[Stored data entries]
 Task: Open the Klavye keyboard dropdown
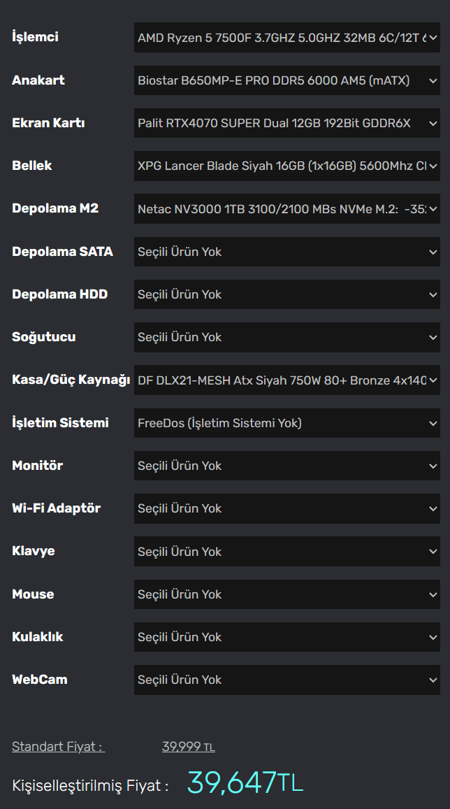[x=287, y=552]
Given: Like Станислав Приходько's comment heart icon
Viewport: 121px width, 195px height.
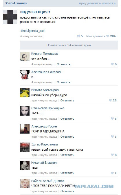Looking at the screenshot, I should tap(112, 119).
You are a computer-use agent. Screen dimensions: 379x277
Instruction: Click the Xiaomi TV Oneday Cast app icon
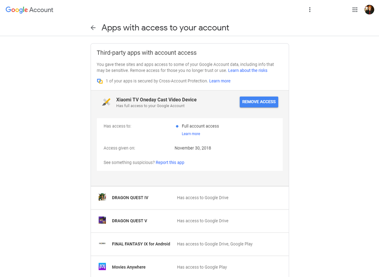click(x=106, y=102)
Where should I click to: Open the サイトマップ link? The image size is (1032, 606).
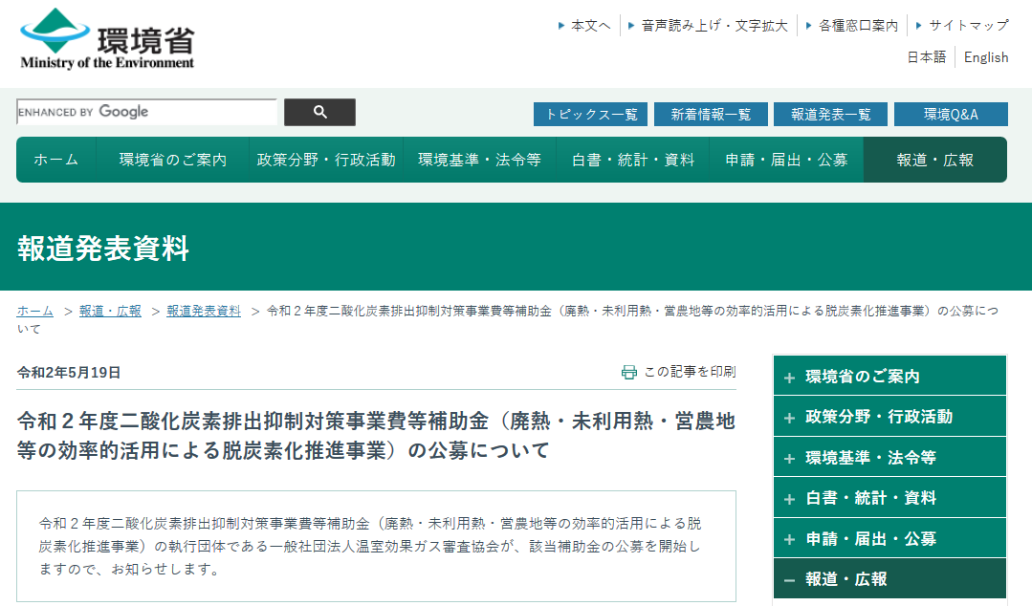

EXERCISE OBJECTIVE:
Reproduce exactly, and only, the part of the entries above that runs from the line with "Viewport: 121px width, 195px height." to the last line, both included. Pictures stay out.

REPLY:
Viewport: 121px width, 195px height.
Looking at the screenshot, I should tap(112, 119).
You are a computer-use agent. Screen dimensions: 379x277
Instruction: Click the Xiaomi TV Oneday Cast app icon
click(x=106, y=102)
Where should I click to: Open the サイトマップ link? The image size is (1032, 606).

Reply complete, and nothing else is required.